Judge Alistair Garland noted that Matthew Scott Levy, 37, continued to deny sex offending even after a Christchurch District Court jury convicted him on charges relating to three incidents with different complainants.
Levy's defence counsel, Rupert Glover, said: "He does not accept he has committed these offences and is disappointed by the jury's verdicts."
The judge interrupted when Glover spoke of Levy's willingness to undertake any treatment opportunities in prison.
"What's the point of that?" Judge Garland said.
"Here is a man who does not acknowledge he has done wrong. What chance would a rehabilitation programme have of success?"
Glover said psychological reports prepared for the sentencing suggested there would by some underlying issues and problems that had caused Levy to behave in this way, and they could be addressed.
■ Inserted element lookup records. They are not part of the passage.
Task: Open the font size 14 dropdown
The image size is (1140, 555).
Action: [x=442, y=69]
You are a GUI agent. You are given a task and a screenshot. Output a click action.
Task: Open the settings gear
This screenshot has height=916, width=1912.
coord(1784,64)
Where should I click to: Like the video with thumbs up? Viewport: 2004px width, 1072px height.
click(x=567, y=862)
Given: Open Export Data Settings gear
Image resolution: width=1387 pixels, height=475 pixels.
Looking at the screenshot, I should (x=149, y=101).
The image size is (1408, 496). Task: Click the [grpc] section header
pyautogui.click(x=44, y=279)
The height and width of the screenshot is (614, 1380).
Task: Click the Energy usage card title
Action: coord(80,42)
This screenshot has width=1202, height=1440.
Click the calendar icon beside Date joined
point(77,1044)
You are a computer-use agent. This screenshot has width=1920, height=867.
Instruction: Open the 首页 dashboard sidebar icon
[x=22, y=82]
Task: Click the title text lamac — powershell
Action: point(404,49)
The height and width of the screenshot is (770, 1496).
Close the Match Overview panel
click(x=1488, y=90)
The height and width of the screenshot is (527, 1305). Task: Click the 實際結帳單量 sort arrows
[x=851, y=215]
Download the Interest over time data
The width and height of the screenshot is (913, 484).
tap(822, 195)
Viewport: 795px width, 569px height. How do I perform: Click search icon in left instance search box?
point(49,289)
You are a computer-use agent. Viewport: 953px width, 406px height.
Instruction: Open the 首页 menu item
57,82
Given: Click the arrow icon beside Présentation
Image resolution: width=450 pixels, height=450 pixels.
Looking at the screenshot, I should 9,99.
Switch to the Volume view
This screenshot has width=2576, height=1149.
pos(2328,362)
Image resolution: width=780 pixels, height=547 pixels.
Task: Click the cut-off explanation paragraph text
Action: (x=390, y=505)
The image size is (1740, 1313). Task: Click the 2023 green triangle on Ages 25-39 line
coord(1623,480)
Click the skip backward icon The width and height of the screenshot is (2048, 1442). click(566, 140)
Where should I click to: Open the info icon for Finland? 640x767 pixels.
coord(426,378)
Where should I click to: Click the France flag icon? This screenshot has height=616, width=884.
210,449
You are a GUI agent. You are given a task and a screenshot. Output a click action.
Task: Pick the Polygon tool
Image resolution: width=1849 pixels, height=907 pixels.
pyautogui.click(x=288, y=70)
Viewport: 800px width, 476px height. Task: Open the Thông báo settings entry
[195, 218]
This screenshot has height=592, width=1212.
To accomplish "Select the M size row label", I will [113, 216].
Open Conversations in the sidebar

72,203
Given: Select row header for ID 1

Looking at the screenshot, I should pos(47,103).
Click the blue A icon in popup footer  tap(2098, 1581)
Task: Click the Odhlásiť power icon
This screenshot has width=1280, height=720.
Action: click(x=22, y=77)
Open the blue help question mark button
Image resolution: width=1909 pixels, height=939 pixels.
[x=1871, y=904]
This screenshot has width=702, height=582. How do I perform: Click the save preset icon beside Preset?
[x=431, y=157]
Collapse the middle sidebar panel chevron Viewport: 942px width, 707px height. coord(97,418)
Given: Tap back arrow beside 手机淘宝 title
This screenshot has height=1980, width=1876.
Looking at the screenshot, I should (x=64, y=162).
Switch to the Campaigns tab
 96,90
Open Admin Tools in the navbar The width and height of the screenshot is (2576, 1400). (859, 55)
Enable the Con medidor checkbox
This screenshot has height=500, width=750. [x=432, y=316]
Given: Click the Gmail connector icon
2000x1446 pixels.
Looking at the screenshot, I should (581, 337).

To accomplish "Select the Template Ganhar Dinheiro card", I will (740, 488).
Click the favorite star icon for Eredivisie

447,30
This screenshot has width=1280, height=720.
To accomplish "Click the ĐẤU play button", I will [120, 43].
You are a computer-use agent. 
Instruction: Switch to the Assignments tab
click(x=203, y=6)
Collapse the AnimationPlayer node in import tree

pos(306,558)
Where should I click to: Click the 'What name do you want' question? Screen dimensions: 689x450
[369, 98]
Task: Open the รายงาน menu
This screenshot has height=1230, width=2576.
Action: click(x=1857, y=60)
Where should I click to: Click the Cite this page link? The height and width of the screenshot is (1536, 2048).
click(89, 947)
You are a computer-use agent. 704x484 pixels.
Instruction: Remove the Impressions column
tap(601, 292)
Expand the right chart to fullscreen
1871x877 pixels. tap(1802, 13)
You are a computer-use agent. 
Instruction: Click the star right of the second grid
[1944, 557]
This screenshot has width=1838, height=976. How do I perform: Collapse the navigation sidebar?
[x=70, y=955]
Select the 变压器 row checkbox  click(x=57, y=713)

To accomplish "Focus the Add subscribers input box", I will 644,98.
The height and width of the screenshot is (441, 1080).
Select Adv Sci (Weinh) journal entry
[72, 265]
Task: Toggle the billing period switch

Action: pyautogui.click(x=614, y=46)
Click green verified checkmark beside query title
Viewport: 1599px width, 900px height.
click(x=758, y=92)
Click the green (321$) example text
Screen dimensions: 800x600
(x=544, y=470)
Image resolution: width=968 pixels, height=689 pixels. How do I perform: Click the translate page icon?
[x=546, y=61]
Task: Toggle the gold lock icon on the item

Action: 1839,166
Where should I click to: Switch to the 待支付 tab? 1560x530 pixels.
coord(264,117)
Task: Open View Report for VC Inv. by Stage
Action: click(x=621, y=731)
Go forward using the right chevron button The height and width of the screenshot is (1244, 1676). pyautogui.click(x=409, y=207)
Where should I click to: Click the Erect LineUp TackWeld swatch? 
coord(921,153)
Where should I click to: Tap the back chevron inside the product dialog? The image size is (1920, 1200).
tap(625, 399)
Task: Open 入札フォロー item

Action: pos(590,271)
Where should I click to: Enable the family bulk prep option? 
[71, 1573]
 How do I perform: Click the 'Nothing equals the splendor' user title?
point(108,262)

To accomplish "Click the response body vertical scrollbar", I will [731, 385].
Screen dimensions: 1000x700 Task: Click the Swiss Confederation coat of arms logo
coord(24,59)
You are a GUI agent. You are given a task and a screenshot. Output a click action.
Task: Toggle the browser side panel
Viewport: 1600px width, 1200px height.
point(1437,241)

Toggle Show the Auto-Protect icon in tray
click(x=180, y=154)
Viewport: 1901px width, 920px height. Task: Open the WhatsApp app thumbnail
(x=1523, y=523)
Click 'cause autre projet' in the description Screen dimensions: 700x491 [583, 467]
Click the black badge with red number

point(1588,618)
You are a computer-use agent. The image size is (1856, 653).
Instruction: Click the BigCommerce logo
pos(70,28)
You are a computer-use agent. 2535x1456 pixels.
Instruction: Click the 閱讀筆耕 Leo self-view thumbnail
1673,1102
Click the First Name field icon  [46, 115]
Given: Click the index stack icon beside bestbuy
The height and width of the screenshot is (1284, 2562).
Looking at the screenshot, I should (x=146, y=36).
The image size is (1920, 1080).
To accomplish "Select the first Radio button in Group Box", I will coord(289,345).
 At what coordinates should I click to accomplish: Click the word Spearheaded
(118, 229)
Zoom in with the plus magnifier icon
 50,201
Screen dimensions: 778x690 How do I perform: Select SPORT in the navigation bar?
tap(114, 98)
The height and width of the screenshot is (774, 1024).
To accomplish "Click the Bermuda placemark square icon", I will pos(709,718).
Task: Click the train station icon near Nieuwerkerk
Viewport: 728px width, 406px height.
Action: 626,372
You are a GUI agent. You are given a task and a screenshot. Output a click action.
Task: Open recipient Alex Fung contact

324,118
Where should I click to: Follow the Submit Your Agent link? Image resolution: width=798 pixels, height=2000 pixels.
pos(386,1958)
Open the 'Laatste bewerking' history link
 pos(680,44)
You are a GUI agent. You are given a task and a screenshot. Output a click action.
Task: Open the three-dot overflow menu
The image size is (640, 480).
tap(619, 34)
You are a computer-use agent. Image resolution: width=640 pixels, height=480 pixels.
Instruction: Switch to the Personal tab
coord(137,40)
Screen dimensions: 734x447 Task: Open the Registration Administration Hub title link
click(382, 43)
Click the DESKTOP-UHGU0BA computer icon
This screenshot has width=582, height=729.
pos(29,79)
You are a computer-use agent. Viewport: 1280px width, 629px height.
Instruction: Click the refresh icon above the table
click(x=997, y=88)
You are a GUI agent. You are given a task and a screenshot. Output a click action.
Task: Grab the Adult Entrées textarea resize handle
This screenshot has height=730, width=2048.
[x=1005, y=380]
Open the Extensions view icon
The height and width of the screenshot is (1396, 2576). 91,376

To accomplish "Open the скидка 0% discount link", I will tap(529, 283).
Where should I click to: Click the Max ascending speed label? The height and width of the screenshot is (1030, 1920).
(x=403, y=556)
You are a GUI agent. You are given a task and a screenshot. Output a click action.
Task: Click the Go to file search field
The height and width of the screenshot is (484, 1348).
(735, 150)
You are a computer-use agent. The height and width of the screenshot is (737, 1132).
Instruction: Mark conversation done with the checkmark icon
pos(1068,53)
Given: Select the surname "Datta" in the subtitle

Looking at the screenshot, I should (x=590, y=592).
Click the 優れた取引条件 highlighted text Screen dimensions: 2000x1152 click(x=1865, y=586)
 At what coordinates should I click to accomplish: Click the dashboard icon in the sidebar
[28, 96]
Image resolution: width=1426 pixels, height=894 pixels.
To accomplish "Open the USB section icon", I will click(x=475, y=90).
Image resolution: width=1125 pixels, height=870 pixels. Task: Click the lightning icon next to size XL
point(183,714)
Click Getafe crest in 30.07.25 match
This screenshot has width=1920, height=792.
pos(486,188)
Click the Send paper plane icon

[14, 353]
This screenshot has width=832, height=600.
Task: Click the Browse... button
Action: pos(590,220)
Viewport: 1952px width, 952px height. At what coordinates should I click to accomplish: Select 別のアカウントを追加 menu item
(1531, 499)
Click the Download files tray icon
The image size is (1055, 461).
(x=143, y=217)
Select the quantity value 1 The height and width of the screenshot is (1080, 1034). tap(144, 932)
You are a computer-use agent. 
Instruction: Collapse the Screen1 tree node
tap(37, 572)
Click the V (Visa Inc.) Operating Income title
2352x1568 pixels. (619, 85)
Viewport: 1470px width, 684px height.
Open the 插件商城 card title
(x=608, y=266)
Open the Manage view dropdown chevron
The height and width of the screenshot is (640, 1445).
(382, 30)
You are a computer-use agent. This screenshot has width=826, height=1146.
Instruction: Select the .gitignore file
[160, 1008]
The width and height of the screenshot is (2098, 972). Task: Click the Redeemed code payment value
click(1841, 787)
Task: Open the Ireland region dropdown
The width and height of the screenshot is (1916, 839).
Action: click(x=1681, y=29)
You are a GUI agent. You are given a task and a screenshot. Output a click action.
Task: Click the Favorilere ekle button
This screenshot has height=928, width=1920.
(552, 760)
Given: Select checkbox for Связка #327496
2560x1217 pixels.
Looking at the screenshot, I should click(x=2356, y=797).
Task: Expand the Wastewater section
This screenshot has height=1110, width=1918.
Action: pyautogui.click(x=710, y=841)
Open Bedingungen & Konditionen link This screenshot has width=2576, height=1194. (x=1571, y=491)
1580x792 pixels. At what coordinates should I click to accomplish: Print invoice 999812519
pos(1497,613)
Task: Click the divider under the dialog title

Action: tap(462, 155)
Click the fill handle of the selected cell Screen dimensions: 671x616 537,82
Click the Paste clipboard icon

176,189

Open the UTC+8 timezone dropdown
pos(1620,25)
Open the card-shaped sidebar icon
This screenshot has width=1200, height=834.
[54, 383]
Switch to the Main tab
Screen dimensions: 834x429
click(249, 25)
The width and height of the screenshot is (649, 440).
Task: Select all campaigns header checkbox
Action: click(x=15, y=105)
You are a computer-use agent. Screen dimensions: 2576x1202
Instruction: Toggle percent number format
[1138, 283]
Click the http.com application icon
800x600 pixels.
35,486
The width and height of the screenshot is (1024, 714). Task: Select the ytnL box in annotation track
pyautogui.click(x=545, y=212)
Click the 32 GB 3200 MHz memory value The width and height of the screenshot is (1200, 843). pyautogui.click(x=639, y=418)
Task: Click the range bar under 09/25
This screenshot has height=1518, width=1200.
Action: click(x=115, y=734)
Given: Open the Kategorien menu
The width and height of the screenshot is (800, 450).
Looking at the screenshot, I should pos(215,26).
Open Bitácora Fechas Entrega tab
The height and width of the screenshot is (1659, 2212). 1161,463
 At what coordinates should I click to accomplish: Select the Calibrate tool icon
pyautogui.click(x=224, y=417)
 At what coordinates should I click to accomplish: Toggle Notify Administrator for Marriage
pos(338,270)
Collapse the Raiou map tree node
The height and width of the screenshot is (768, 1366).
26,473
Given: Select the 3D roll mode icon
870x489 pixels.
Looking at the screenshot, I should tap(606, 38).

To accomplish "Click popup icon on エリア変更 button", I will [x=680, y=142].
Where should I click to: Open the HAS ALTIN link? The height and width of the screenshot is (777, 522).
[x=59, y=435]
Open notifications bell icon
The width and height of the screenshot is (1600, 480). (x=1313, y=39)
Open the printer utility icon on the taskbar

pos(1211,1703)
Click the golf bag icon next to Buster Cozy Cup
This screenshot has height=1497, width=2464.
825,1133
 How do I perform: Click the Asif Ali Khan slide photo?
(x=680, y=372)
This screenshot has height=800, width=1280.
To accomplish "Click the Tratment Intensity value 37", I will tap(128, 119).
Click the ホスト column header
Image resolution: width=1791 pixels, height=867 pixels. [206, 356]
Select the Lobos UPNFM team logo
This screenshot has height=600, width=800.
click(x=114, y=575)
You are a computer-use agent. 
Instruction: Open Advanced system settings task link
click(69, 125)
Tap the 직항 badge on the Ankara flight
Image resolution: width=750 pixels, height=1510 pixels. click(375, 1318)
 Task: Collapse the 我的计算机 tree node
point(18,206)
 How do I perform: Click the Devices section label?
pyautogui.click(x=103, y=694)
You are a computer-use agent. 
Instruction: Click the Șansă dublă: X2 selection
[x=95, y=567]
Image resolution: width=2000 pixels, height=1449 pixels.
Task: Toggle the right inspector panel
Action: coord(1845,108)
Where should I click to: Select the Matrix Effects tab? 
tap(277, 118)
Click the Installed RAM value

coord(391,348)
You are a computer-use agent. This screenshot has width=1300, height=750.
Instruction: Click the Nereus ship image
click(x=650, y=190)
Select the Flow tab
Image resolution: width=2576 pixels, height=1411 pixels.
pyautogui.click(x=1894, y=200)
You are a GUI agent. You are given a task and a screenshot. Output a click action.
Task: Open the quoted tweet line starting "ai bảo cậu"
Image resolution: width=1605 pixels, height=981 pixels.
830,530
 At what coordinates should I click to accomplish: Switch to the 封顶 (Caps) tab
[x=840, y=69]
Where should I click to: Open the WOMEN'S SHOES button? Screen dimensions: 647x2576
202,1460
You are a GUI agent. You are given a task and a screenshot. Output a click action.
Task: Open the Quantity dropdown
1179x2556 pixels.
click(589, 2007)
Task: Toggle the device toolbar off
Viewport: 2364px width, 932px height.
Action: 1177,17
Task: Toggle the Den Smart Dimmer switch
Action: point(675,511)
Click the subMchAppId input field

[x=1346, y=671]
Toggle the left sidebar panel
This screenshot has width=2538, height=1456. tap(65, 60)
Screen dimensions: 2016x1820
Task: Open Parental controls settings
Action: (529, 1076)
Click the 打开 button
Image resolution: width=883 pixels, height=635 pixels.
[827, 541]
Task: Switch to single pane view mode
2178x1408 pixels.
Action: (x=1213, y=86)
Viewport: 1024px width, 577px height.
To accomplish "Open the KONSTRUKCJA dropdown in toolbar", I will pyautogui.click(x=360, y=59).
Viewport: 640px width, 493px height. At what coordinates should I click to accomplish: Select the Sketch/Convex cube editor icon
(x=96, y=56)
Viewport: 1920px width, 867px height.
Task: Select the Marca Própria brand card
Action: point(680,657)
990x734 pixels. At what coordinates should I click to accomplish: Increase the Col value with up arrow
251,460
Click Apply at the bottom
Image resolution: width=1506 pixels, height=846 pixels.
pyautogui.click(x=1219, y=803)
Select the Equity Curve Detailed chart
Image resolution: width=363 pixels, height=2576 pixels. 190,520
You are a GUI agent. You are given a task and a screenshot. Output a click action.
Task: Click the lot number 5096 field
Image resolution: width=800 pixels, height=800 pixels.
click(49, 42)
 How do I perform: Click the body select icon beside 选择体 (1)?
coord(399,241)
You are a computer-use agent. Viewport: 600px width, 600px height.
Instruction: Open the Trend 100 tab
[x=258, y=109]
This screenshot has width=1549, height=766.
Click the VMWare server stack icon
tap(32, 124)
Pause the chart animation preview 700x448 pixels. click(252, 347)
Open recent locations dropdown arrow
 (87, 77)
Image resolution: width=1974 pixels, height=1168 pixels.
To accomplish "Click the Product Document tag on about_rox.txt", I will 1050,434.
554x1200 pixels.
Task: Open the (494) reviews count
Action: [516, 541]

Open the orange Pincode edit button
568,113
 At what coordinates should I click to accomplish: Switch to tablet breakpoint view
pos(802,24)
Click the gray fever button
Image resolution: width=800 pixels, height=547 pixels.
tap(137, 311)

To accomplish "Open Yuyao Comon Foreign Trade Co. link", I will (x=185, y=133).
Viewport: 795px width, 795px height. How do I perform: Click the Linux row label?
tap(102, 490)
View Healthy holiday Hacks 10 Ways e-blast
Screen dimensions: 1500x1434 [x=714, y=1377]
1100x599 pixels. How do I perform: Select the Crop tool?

The judge said: "It's a Clayton's offer."
"I don't accept that for a moment," Glover said.
Both psychologists had accepted it was a genuine offer by Levy to undergo treatment.
Levy, a commercial fisherman, was convicted in a six-day jury trial last year of assaulting a fishing boat crewman, while they were at sea, with intent to commit sexual violation, and intentionally injuring him by punching him.
He was also charged with the sexual violation of a 20-year-old man he picked up in his car. The man was drunk and fell asleep in the car, but woke to find Levy performing the act.
The third incident related to Levy being seen doing an indecent act in the public toilets in Shaw Ave, New Brighton.
Glover said Levy had been in a seven-year relationship with a woman and was successful as a fisherman.
"It is a matter of great surprise to all the people who know him that he appears before the court on charges like this."
He said Levy's only previous convictions were for drink-driving and a breach of bail.
Judge Garland said the first victim had been vulnerable because he was on a fishing boat off the coast and had no means of escape.
The offending had affected him physically, mentally and financially.
Levy had taken advantage of the second victim's intoxication.
The man had found the incident distressing and embarrassing.
The judge said Levy told the probation interviewer he accepted the need to undertake programmes to make his way through the prison system and present himself as someone who was safe to be released into the community.
He was seen as a moderate risk of further sexual offending and a low risk of violent offending.
The judge added to the sentence because some of the offending had occurred while Levy was on bail.
He imposed a series of sentences totalling eight years and three months, but ordered no minimum non-parole term.
He read Levy a first-strike warning under the system that imposes heavier penalties on repeat violent and sexual offenders.